* **PROMPT**: Where the line containing "900KW柴油发电机组 (1218, 1240)" appears in the records below, begin there and write out each line exactly until the last one, and nothing more.

* **SUPPLIED DATA**:
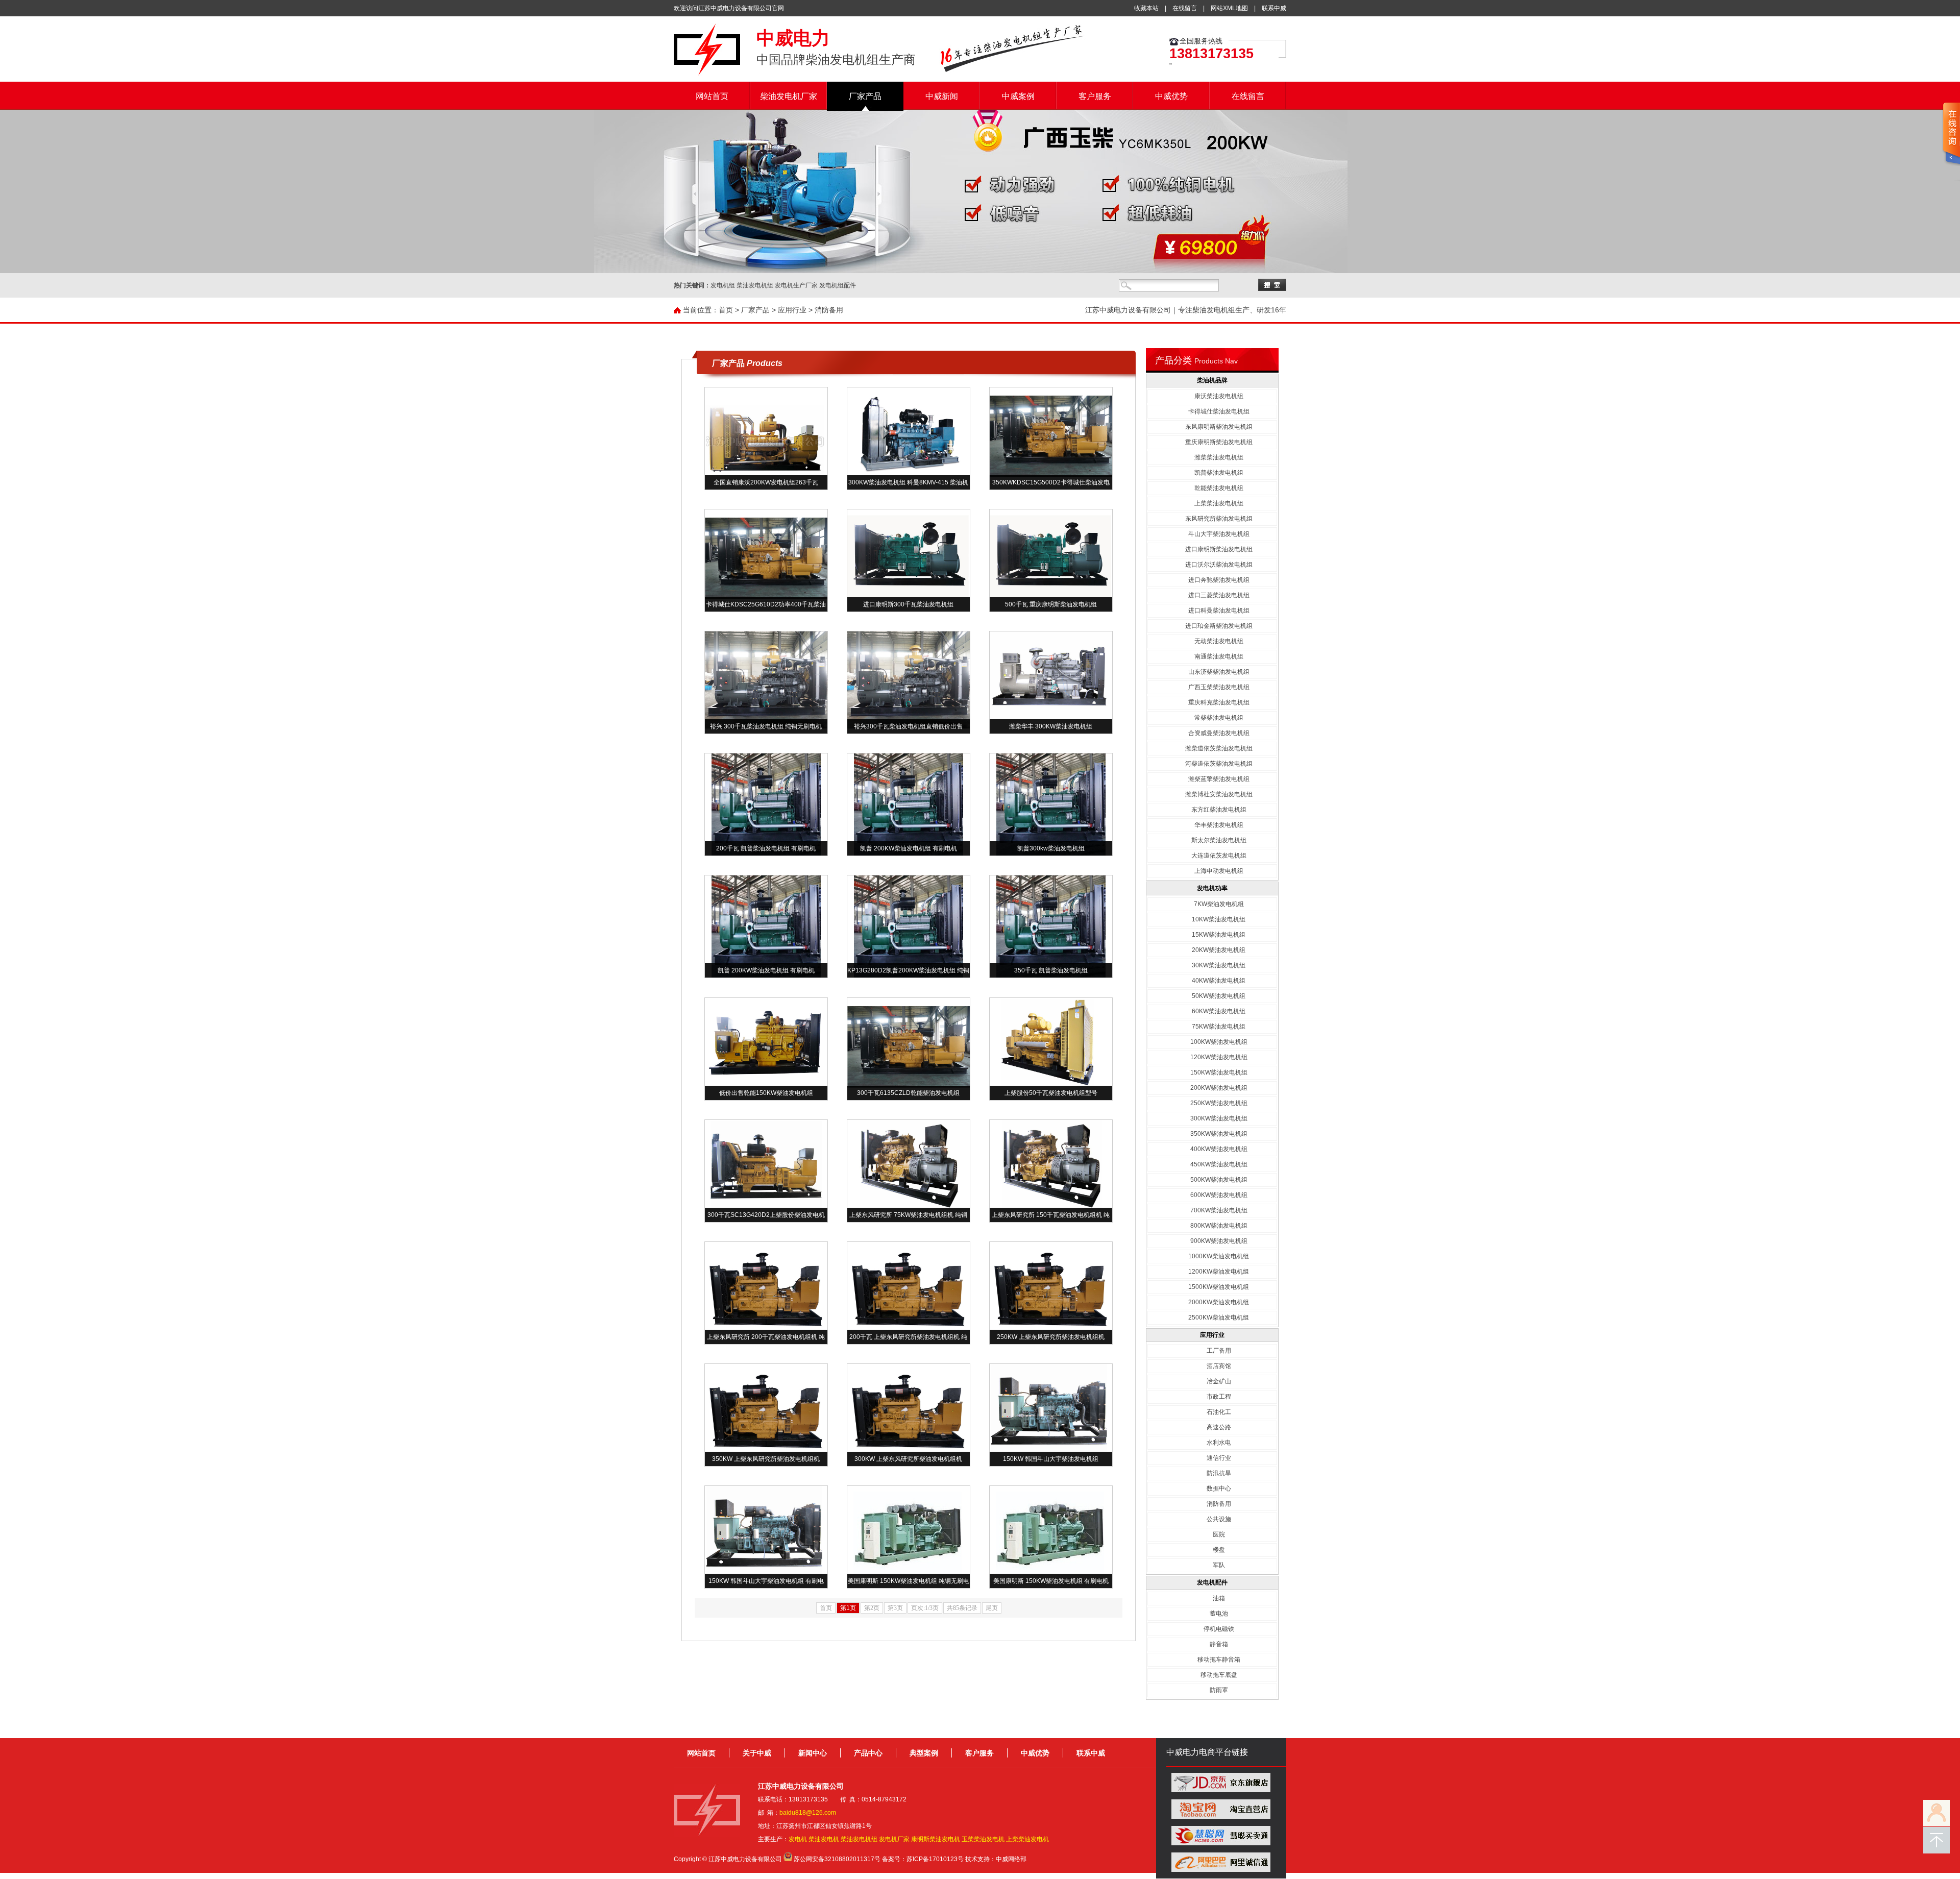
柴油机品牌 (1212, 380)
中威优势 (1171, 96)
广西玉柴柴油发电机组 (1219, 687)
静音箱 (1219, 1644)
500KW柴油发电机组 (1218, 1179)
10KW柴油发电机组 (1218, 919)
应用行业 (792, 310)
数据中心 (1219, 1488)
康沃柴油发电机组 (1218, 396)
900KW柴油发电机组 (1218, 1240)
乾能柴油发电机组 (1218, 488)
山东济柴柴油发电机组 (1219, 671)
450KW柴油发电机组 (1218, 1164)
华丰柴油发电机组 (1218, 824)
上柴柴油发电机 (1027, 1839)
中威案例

* **ANSWER AREA**:
900KW柴油发电机组 (1218, 1240)
乾能柴油发电机组 (1218, 488)
山东济柴柴油发电机组 (1219, 671)
450KW柴油发电机组 (1218, 1164)
华丰柴油发电机组 (1218, 824)
上柴柴油发电机 (1027, 1839)
中威案例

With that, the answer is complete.